1. New homebuyers: Mortgage protection is the single most popular use for a joint term life insurance. Typically, a couple buys a house with each contributing towards its monthly installment. If anything untoward happens because of which either of the partner dies, then the deceased's coverage makes sure that the survivor is not left stranded.

2. New parents: New parents should, and do, take joint term policies. This helps them keep the future covered. Should anything happen to one, there is still the coverage to make up for the lost income and take care of expenses such as child care and tuitions.

3. Retirees: Joint term insurance is a great way to plump one's retirement option. It gives those who are purchasing an annuity, more options. Typically couples purchase something that gives them a monthly payout on either of the following: until the first partner dies (a single life annuity), or until the surviving partner dies (a last-to-die annuity).

Couples obviously choose the latter because it gives the surviving partner a regular monthly income. However, because the company is giving you benefits on the annuity amount for a long time, the monthly payout is less. Here, buying a life insurance policy on a first-to-die basis, means you can purchase a single life annuity, get higher monthly payments and when you die the life insurance policy is paid out to your partner. In your lifetime you gain. In your absence your partner does.

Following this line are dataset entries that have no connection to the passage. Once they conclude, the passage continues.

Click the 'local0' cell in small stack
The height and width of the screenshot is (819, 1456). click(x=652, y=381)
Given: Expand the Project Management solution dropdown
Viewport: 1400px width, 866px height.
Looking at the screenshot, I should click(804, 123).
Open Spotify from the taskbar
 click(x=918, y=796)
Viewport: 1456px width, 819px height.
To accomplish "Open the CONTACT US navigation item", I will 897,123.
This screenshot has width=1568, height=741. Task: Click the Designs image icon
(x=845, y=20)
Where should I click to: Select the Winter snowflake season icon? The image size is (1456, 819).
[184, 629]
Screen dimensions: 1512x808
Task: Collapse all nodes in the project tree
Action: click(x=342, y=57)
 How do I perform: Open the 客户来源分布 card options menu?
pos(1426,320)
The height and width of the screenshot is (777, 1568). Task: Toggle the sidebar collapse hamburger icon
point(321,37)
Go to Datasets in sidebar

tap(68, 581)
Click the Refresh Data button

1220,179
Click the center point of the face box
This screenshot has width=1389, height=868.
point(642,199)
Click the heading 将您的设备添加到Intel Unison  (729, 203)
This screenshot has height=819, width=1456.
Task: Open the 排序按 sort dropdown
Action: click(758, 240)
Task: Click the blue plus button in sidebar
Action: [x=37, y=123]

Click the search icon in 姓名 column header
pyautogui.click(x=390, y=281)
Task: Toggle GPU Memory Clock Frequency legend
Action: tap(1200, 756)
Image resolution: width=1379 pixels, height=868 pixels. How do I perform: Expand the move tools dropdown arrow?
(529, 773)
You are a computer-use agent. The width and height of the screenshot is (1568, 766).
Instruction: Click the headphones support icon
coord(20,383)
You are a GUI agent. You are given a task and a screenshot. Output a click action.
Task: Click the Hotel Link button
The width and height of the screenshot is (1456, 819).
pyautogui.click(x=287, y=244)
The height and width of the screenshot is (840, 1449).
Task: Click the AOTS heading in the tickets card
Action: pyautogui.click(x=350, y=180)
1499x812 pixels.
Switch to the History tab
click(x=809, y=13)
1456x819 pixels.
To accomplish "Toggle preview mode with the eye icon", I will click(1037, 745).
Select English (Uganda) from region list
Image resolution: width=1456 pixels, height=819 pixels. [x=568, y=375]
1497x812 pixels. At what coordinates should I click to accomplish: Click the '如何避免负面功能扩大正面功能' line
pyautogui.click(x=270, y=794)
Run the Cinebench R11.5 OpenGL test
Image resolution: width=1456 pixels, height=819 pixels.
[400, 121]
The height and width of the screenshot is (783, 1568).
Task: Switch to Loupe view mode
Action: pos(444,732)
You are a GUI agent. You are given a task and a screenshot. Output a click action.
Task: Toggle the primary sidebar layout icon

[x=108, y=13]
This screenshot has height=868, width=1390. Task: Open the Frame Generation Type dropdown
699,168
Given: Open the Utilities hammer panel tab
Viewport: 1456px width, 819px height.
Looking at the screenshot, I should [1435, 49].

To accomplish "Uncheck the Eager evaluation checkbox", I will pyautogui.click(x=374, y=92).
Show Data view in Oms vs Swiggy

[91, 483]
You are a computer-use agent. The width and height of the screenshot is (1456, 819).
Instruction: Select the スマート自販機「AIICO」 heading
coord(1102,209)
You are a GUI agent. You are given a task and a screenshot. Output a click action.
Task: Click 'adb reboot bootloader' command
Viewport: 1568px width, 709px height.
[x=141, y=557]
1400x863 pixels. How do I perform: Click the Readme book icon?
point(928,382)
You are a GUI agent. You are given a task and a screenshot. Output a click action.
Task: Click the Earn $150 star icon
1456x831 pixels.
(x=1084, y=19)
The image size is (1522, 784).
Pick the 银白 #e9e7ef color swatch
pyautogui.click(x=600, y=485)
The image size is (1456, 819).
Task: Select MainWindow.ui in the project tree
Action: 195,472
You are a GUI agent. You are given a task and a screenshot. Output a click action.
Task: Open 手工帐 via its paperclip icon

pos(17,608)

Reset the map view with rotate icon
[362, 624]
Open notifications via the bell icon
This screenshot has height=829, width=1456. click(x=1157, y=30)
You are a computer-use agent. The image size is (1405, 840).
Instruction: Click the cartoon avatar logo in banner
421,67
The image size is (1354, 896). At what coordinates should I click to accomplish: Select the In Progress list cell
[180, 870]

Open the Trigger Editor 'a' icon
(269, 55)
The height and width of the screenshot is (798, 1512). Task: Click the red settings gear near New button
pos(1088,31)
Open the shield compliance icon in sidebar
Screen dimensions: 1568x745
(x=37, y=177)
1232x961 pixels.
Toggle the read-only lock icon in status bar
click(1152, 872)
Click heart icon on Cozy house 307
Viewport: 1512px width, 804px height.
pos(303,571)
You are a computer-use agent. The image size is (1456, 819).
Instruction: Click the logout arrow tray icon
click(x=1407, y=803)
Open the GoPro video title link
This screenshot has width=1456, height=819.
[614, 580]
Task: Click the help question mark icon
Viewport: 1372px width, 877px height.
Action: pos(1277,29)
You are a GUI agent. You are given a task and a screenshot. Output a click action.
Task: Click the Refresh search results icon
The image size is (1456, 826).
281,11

Now let us take a look at what term periods are available for a joint term life insurance policy. These policies are really for short term needs, so you can buy them in 10 and 20 year period time frames. If you think you need a policy for about 13 to 14 years, what you can do is take one for 10 years and then renew it every year. You can even renew it for the next ten years at one go.

The renewal premium is always higher, but on the flip side you do not have to go through another set of medical tests and can renew the insurance up to the age of 85. This coverage is best suited for those who have their debts and mortgages well under control but do not want to take a chance.

The 20 year policy is available on similar terms and is better for people who are starting out early and therefore have a longer future ahead.